-- RECORDS --
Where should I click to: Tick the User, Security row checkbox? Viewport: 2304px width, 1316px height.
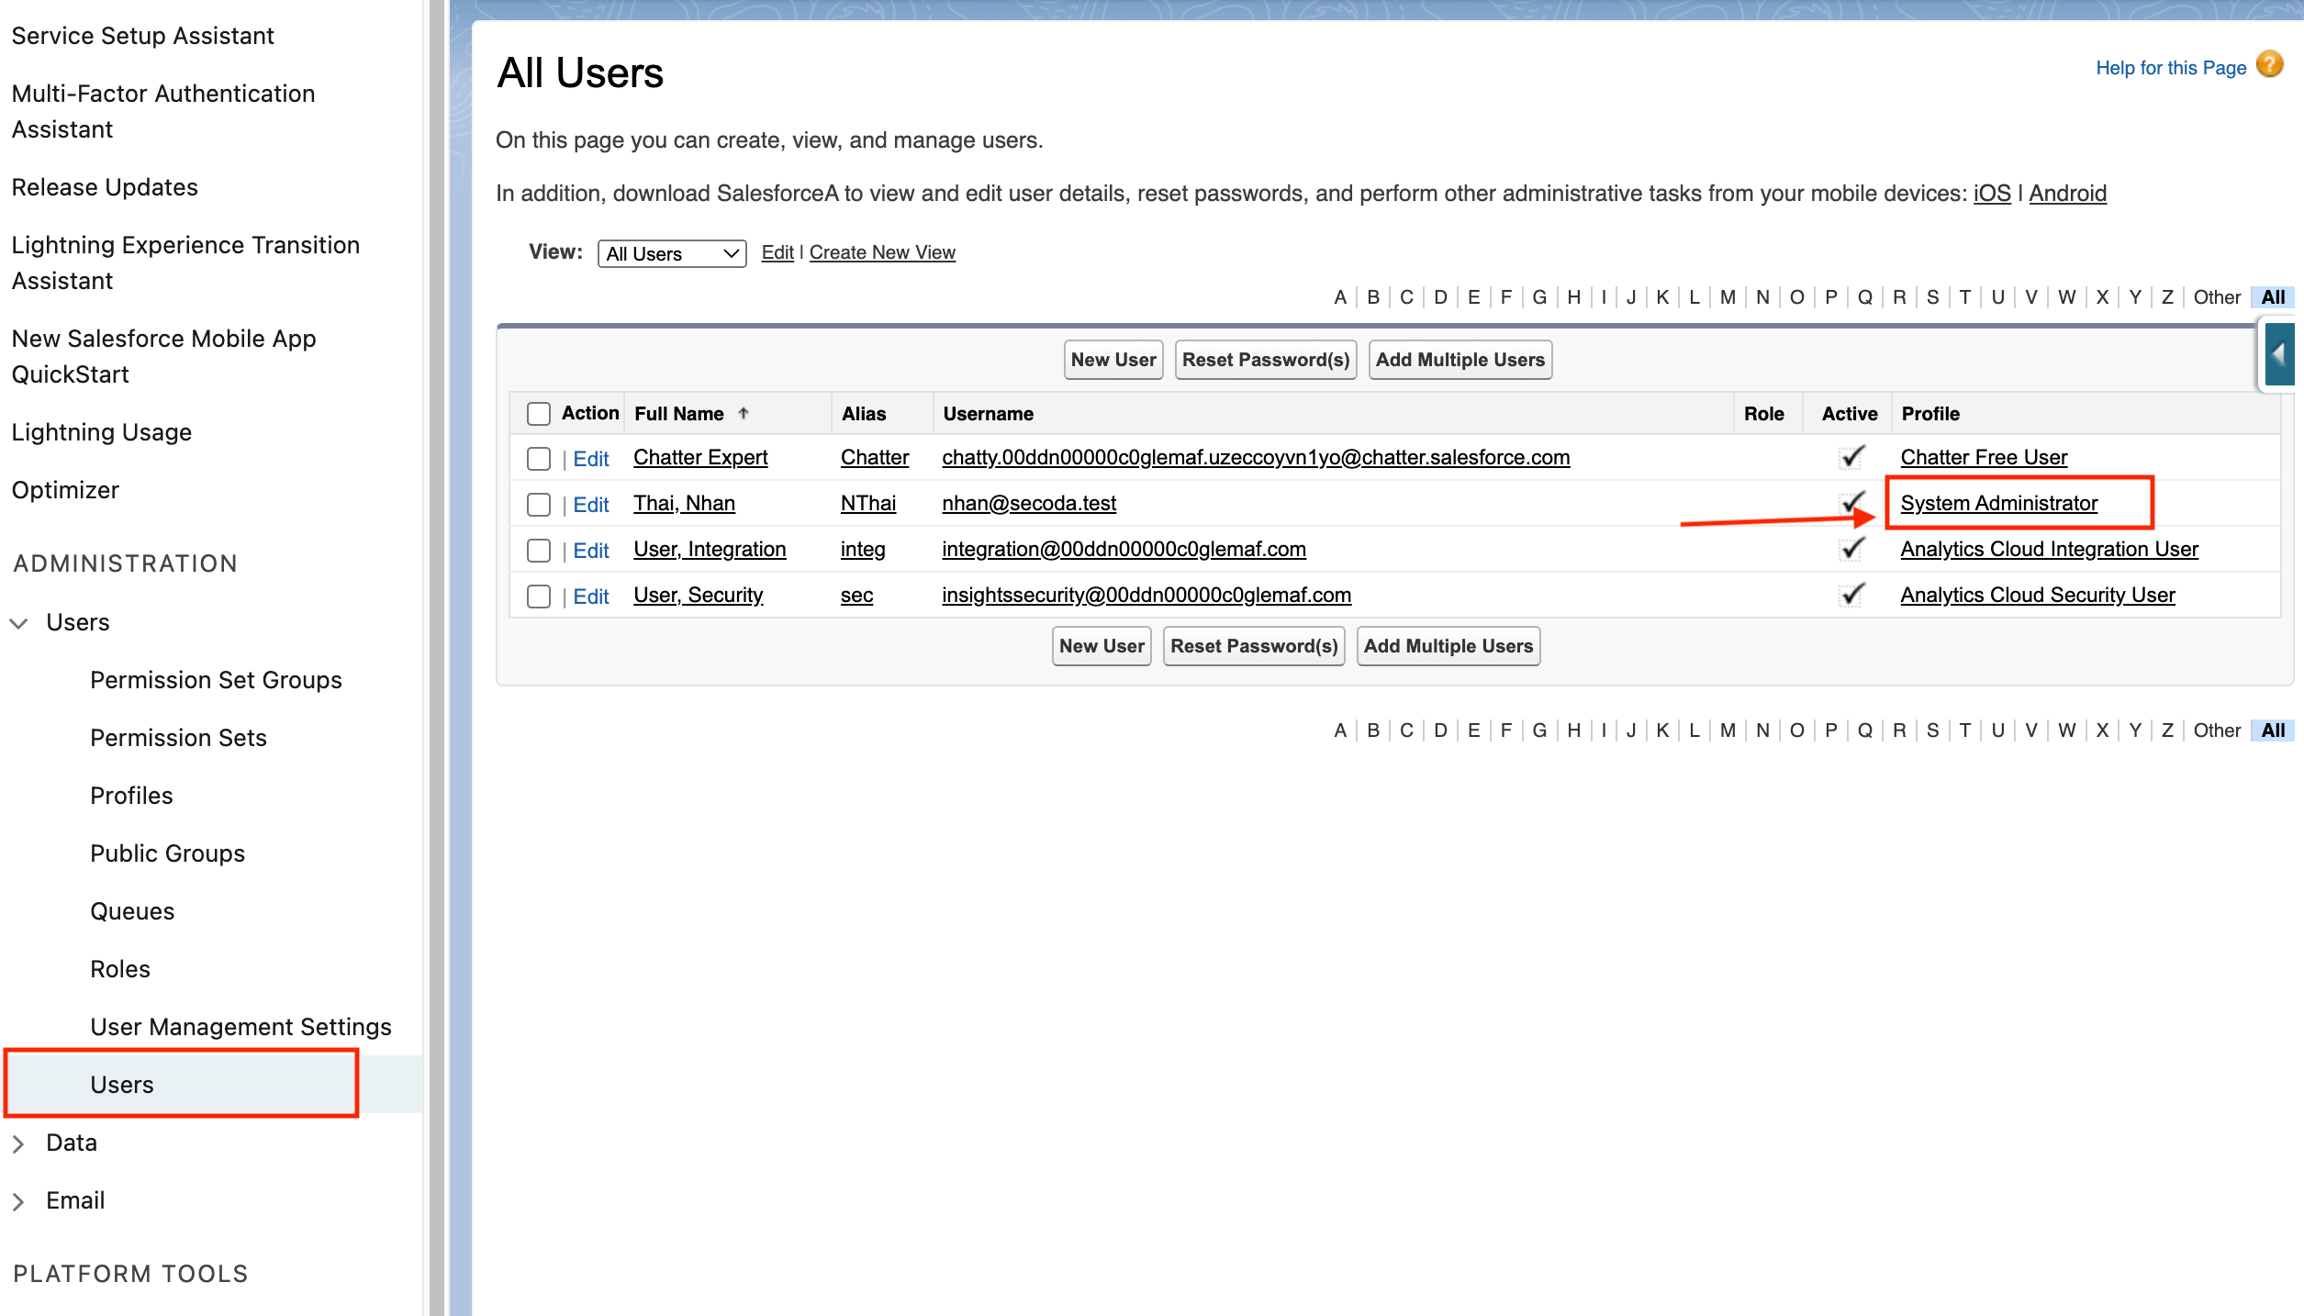(538, 596)
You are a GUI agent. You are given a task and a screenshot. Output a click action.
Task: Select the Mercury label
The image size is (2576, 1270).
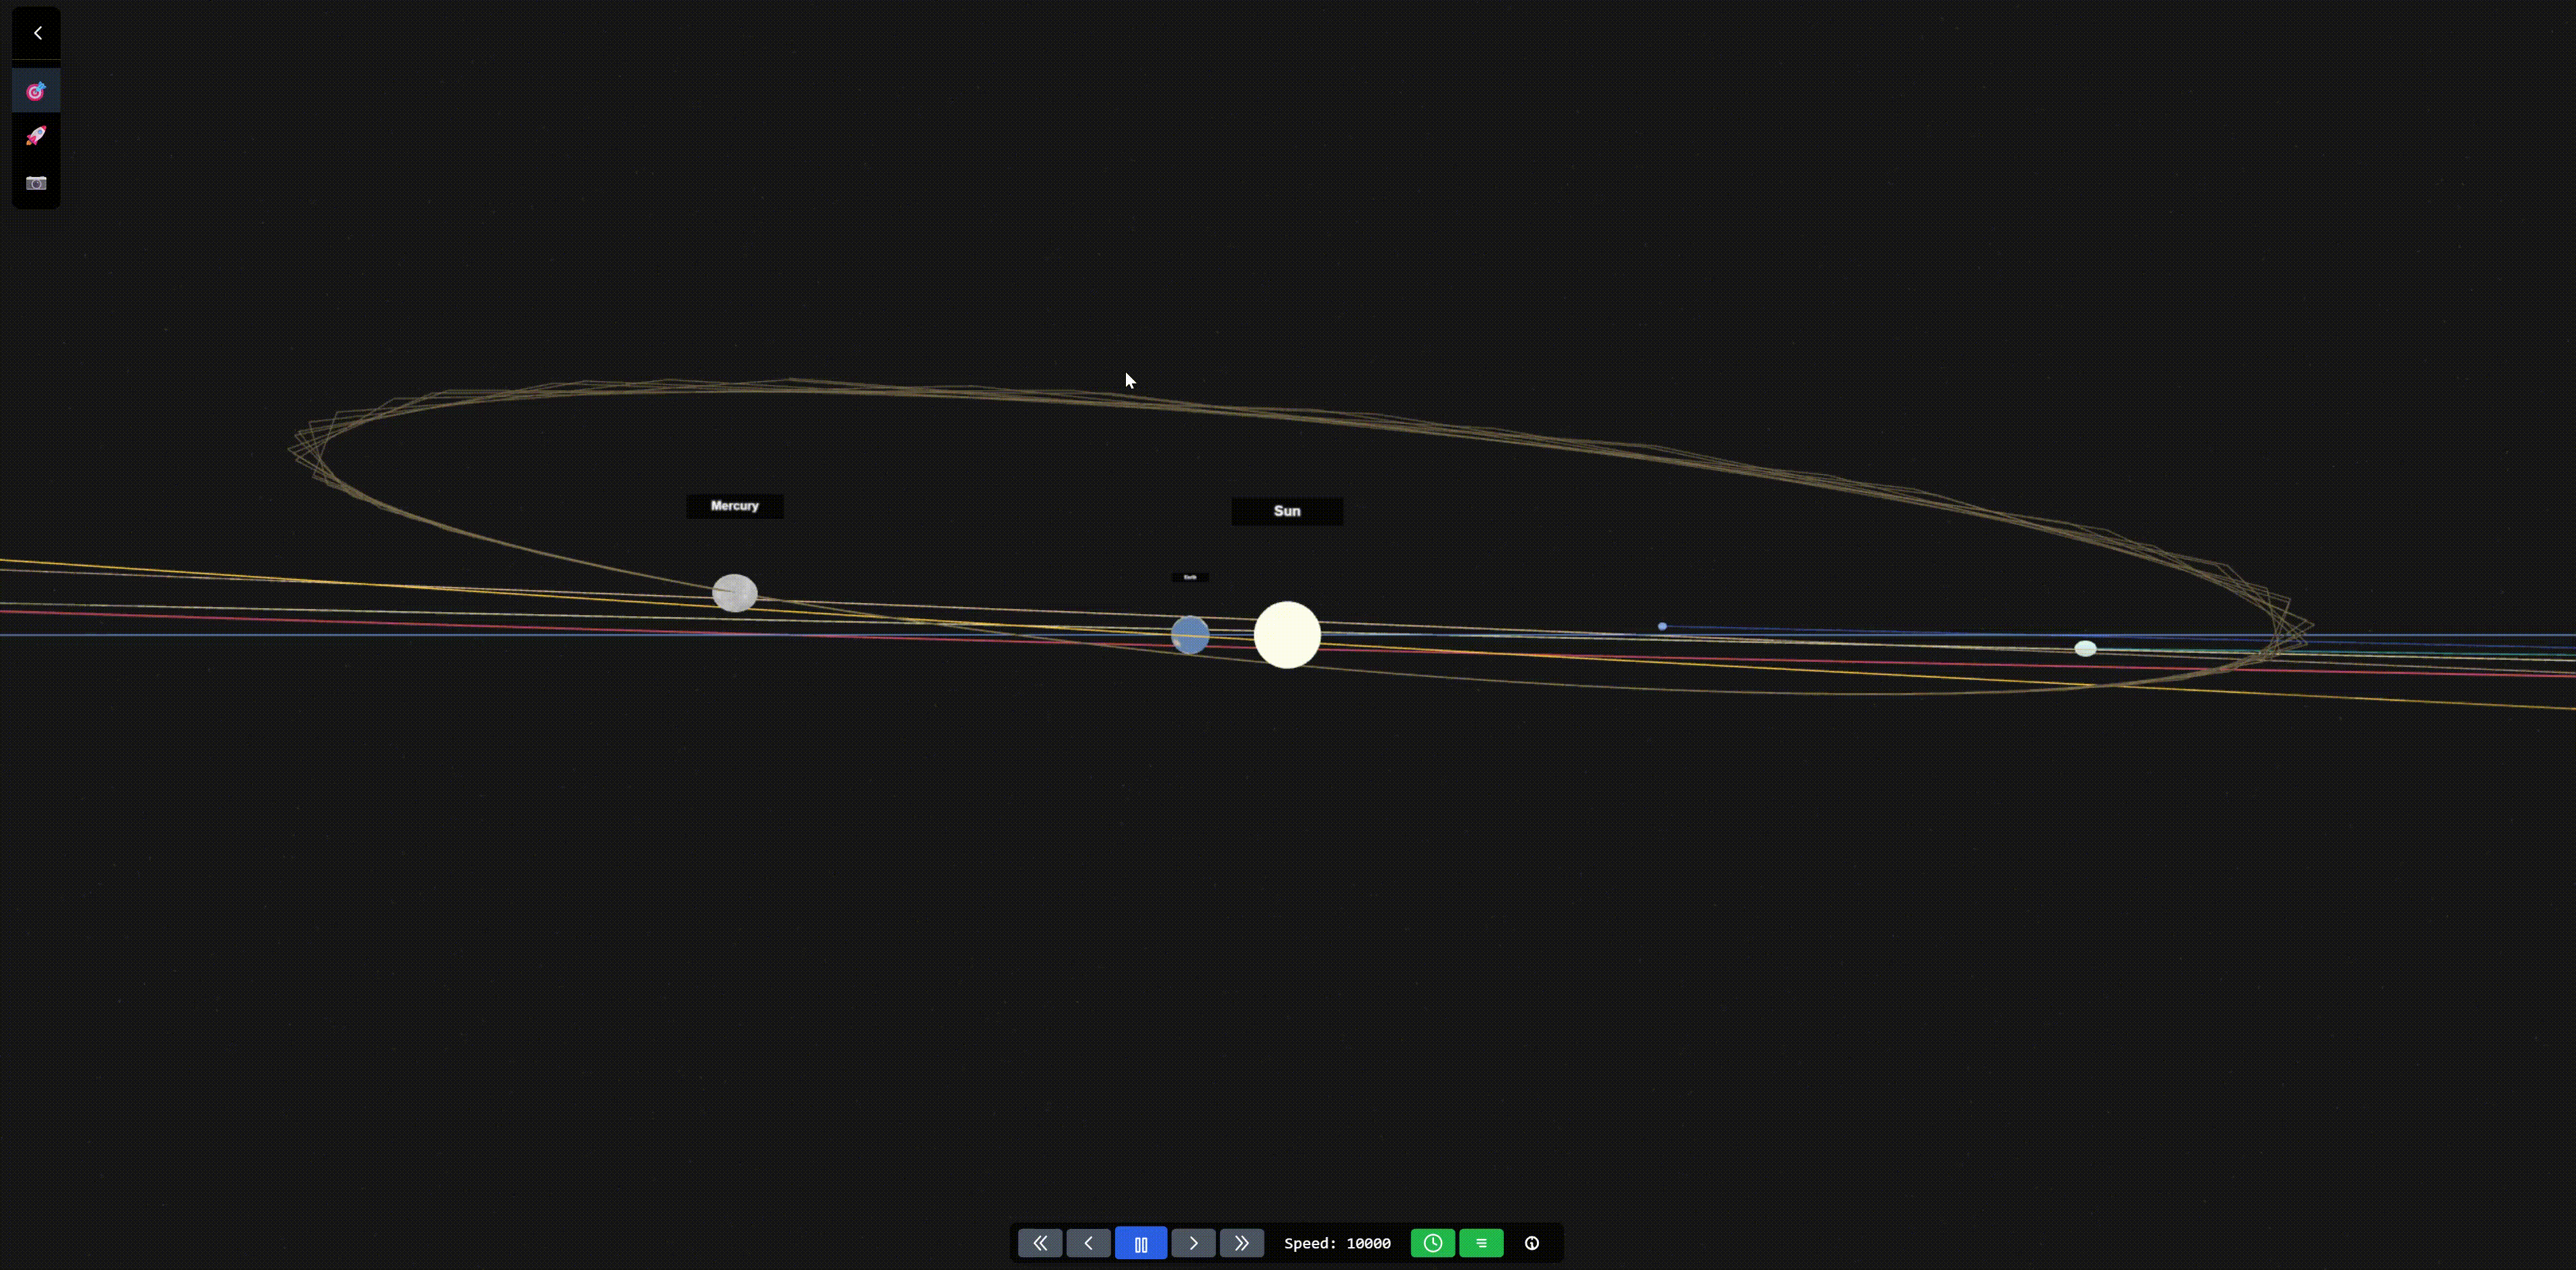[735, 505]
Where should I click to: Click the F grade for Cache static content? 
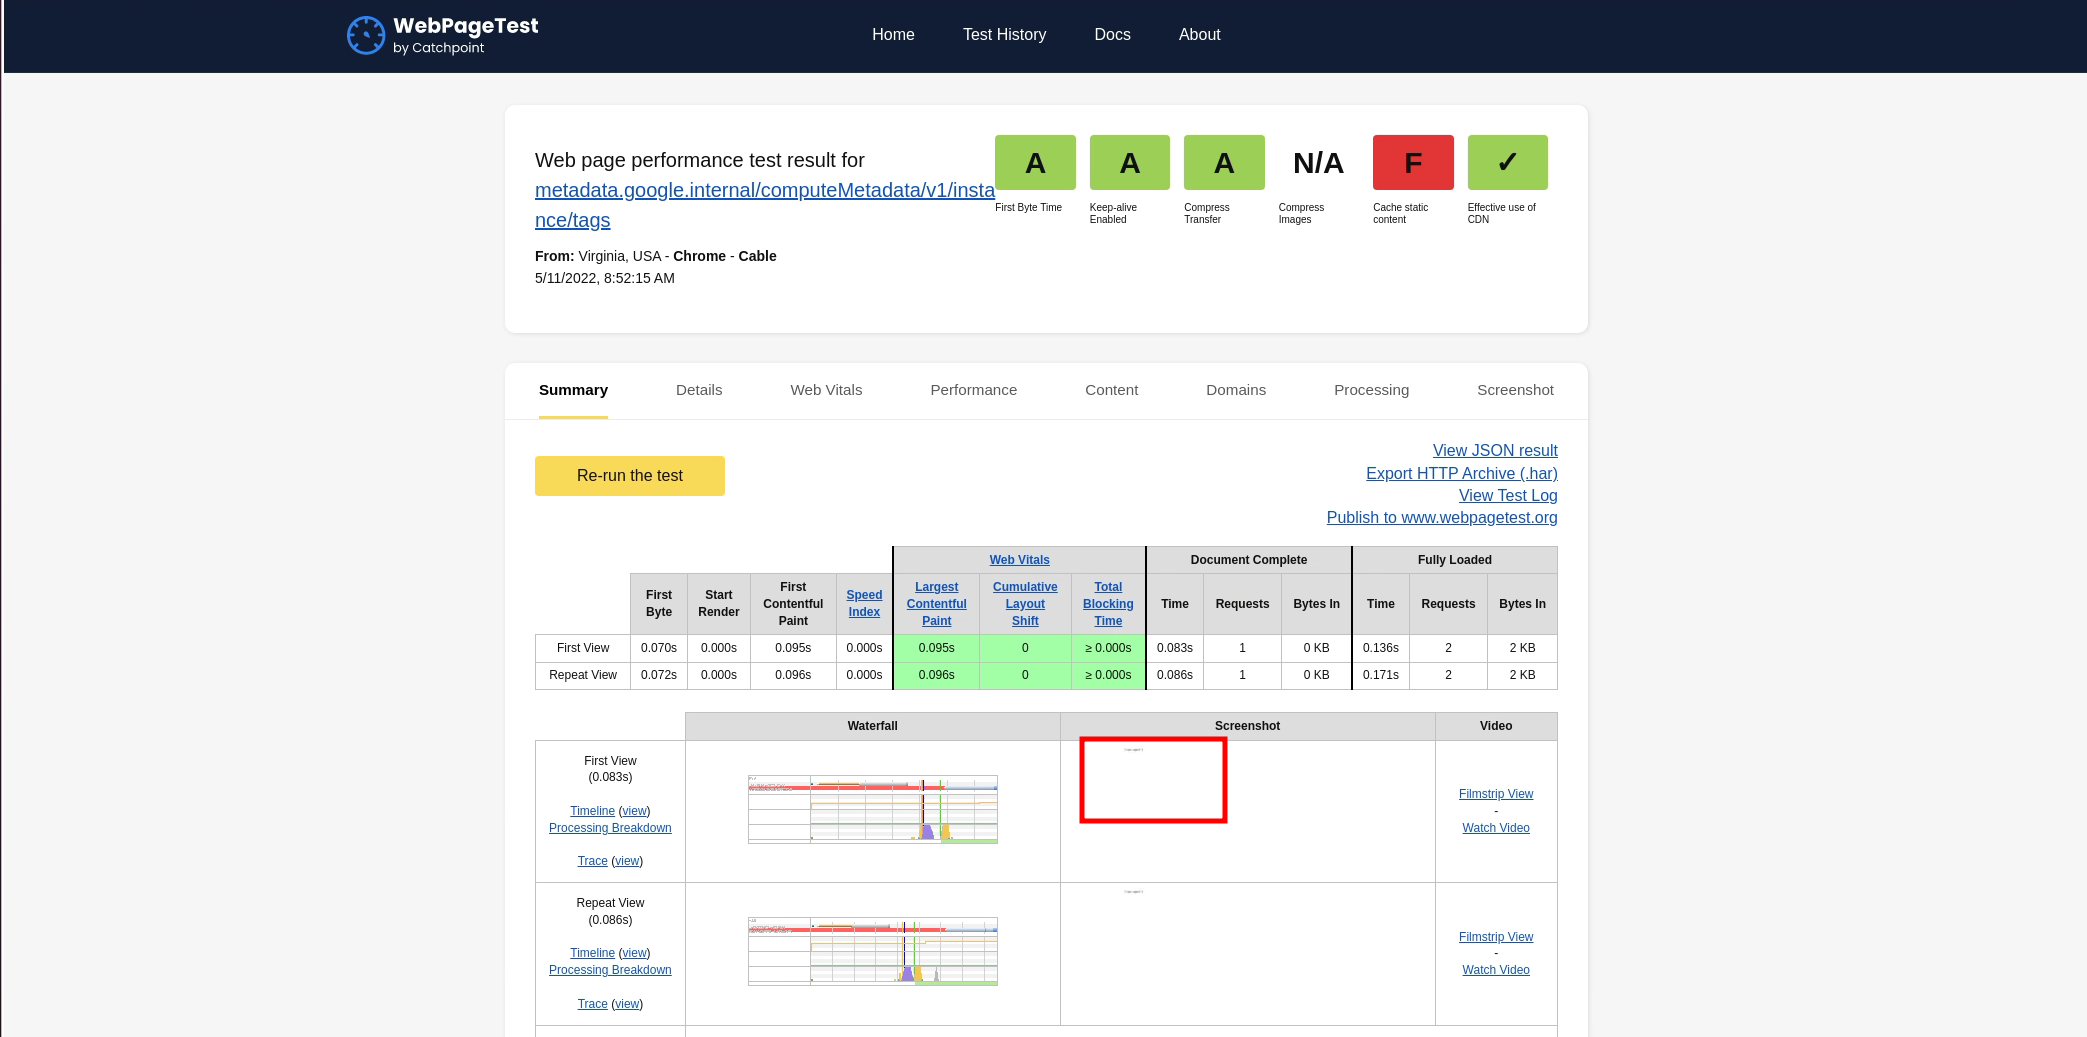point(1412,162)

-- EXERCISE BRIEF --
Leaving out every picture, transcribe exactly the lines from the line that contains "You are a GUI" through the final line of the entries above.

-- ANSWER SPACE --
You are a GUI agent. You are given a task and a screenshot. Output a click action.
Task: Select the Mercury label
The image size is (2576, 1270).
[735, 505]
Where should I click to: Click the F grade for Cache static content? 
point(1412,162)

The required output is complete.